I got a new 54cm R5000 this week and put my campy titanium record pedals on it and tossed it on the scale at the shop after my fitting. It weighs just under 18 pounds at 17.95 lbs. Nothing to be happy about. This is stock with the FSA SLK compact crank and Mavic Elites, plus the pedals which weigh about 280-90 grams. Time to figure out what to replace to get this to 16. I'll weigh the stock parts when I can. 

Here is the list of stock parts: http://www.cannondale.com/bikes/06/CUSA/model-6RR5KD.html

I'll swap my SL's from my R700 once the weather gets better, saving ~170 grams. I'm bringing my Aspide saddle over too, which is 65 grams lighter than the Arione (245gm). So those 2 swaps will ~235 grams (0.52 lbs). 

I bought on ebay the EC90 equipe bars (ergo shape, 195 grams) to replace the Fire bar on the R5000 (says 255 gms on the bar) saving 60 more grams.

I have a dura ace crank that I'm putting in after I try out the compact for a while. The FSA SLK compact (172.5) is ~795. The DA ~735. 60 more grams.

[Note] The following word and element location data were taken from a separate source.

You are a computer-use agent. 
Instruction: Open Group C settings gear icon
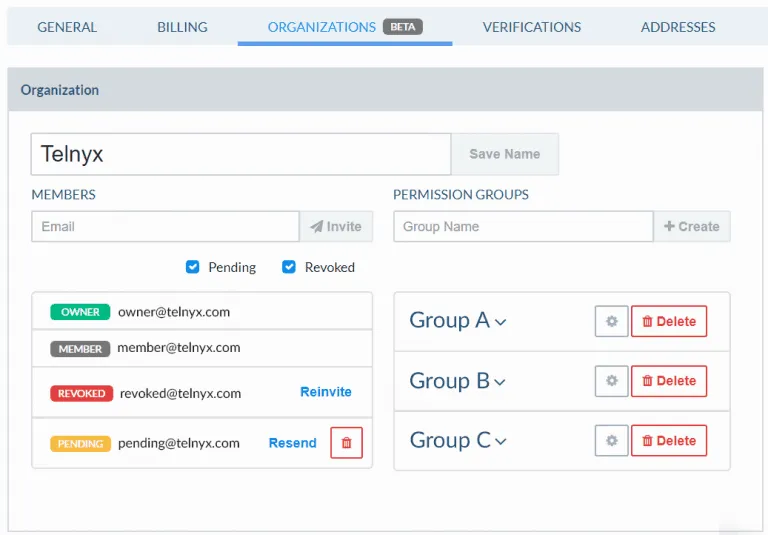611,441
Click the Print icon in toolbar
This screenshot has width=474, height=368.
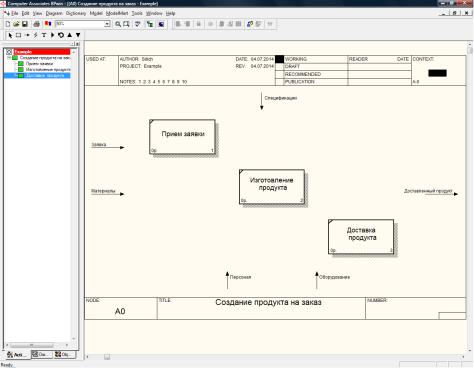point(37,24)
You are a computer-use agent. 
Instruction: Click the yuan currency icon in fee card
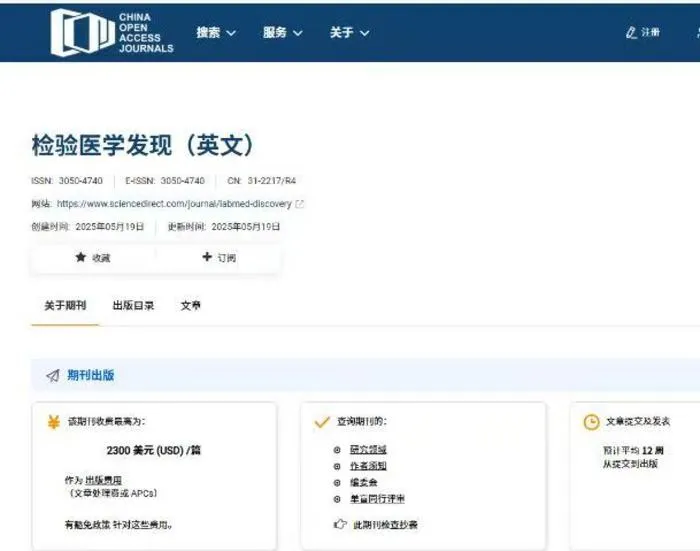pos(54,422)
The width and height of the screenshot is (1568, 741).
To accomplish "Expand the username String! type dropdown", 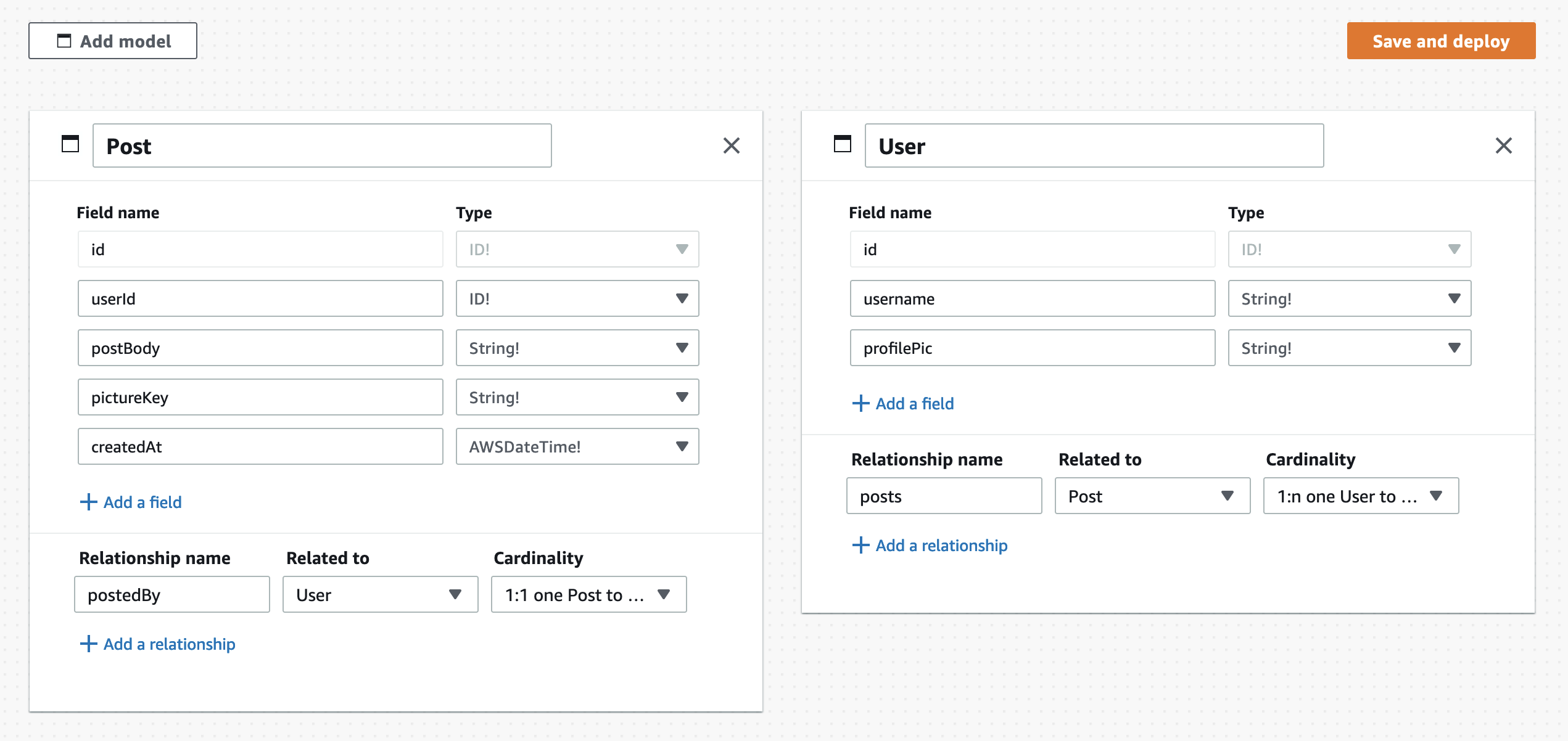I will point(1350,298).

So that will be ~360 grams ( 0.8 lbs). I'll be around 17.2 pounds with some nice components. I hope the stock Cannondale stem and post are pig heavy, cuz after I upgrade those, what else is left? Maybe the Time titanium RXS pedals for ~80 grams. Maybe the Hutchinson tires on the Elites are heavy too, though I can't imagine tires varying that much. Should I start shopping for an Alien USE post and a Ritchie WCS stem?

So Weight Weenies, please advise!


----------



## SDizzle (May 1, 2004)

You could save over 1/4 lb by tossing those tank-arse DA shifters in favor of Campy Record and a matching rear derailleur. If you ask me, anyone trying to build a light bike with 450g shifters isn't trying very hard. I don't understand Shimano's obscene shifter weights, not to mention the cost.

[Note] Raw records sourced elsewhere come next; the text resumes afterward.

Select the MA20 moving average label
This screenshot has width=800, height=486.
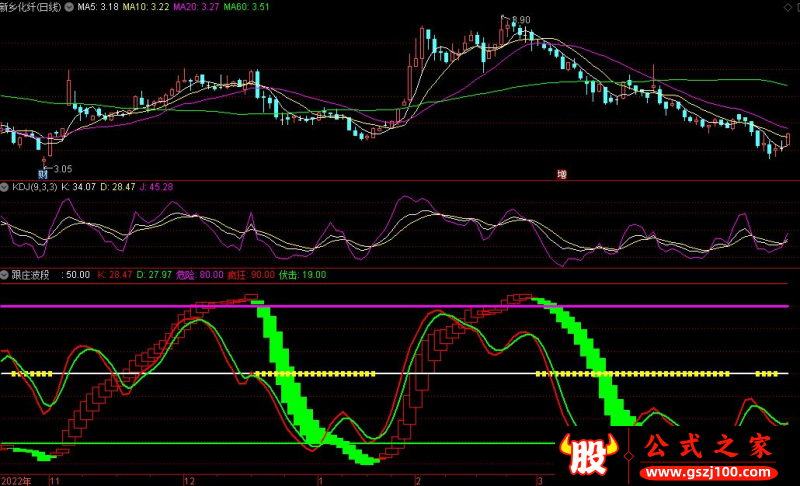pos(196,7)
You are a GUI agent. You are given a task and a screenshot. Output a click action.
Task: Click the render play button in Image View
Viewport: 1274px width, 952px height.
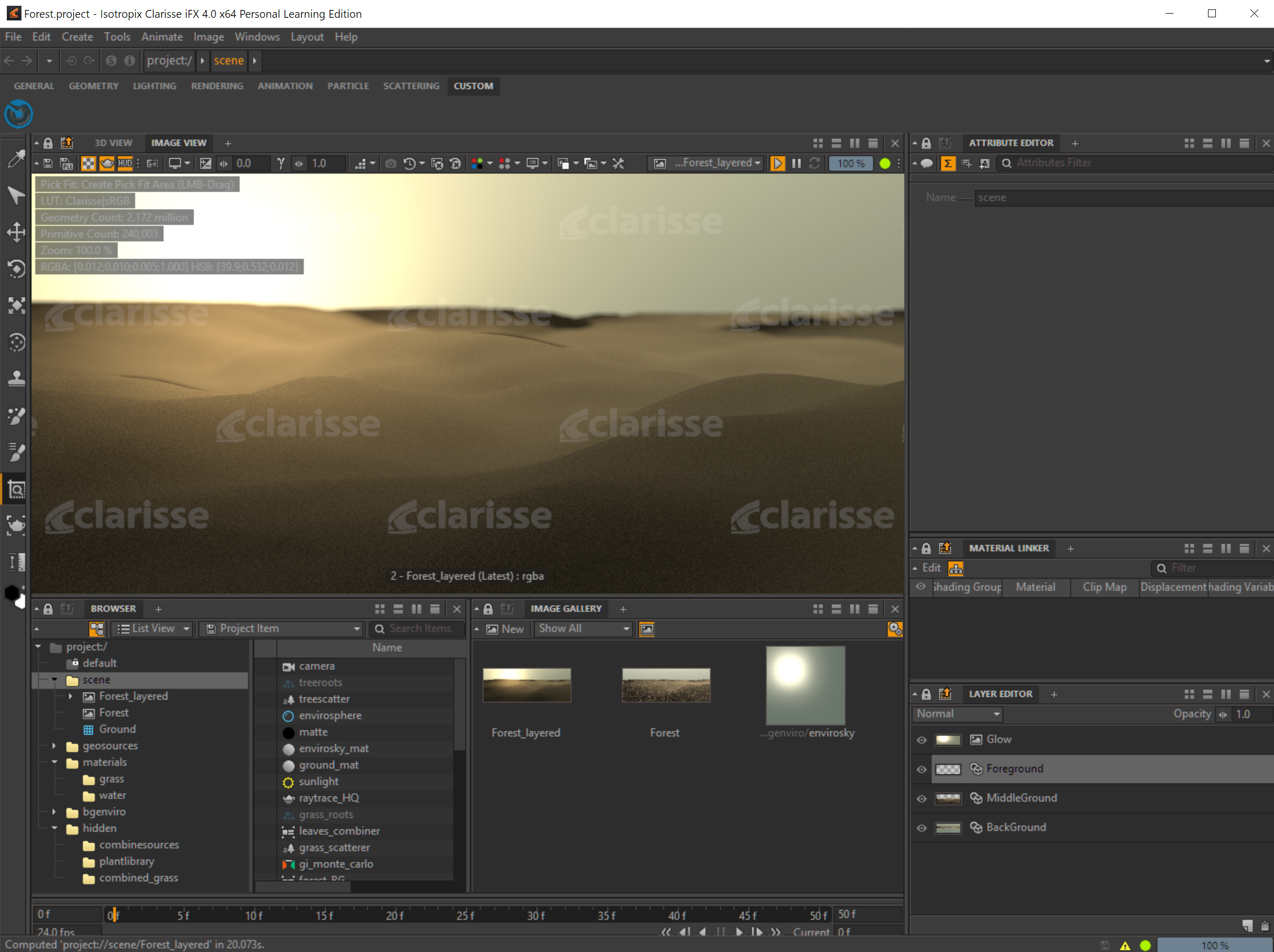(777, 163)
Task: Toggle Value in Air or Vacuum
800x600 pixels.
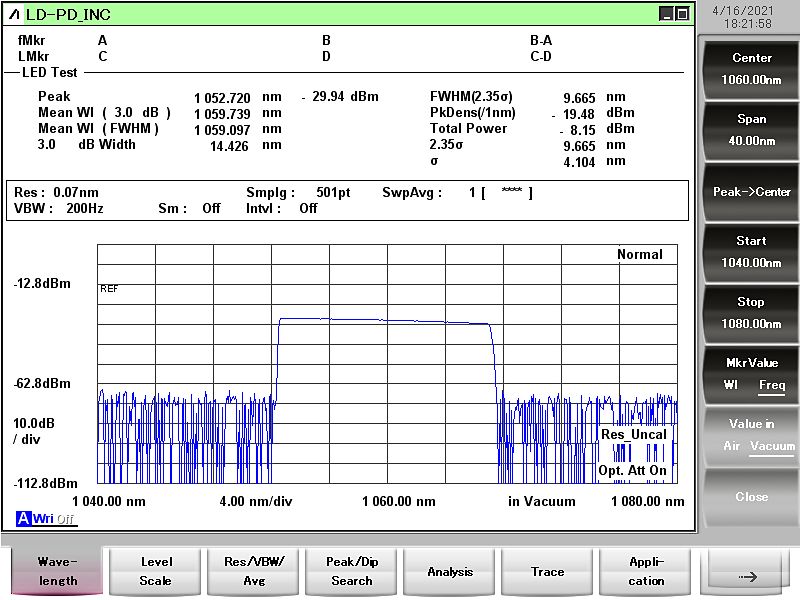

As far as the rest of the bits go...WCS or Syntace F99 stems are light and secure. I don't see any point to carbon bars (let alone stems - but you're smart for not considering one), but that's just me. I won't use anything other than Thomson posts, so I'm not the right person to answer you on that one. I'll say it anyway: MASTERPIECE. You'll probably save more than you're expecting with your change in cranks - nothing FSA has every built has ever weighed anything near its stated weight. DA cranks that I've weighed have come in under, but that's up to chance. And yes, Pro-Fits of any variety are very heavy. There are much lighter wheels than what you're considering, too.

But...I just built a Chorus and Record Dean that weighed in at 19 lbs for a 58 - 180mm alloy cranks, hand-built Record/Ambrosio wheels, Thomson gear all around - and I couldn't be happier. It's supposed to be raced, and will last through several seasons of crit-beatings.


----------



## bikeuphill9 (Sep 7, 2005)

*Lightening C'dales*

I am working on lightening a cannondale as well. Mine is a 2001 R3000. I went with the Syntace F99 stem and am very pleased with it. I switched to FSA SLK cranks, from the old DA 9spd. I know they weigh the same if not more, but I wanted compact and an outboard bearing bottom bracket. My next move is replacing the wheels (handbuilt w/ tune hubs) 1270g, seatpost (USE Alien), sadle (Selle Italia SLR) and handlebars (3T Less 199). All said and done I hope to lose 2 lbs on my bike and hopefully 10 lbs of of me! Good luck and tell us how you like your new parts.


----------



## cotocalicyclist (Feb 18, 2006)

Just a thought, but I would take a close look at that seatpost. The C'dale website said it was a "carbon-wrapped" post. In other words, the carbon is probably there purely for aesthetics and results in a weight penalty. 

I am ok with Cannondale, but I really get annoyed at that kind of gimmick that serves no purpose other than to trick people into thinking they are getting a top-end product when C'dale is really just making some extra money.

Am I wrong to think this?

Anyway, good luck with the project.


----------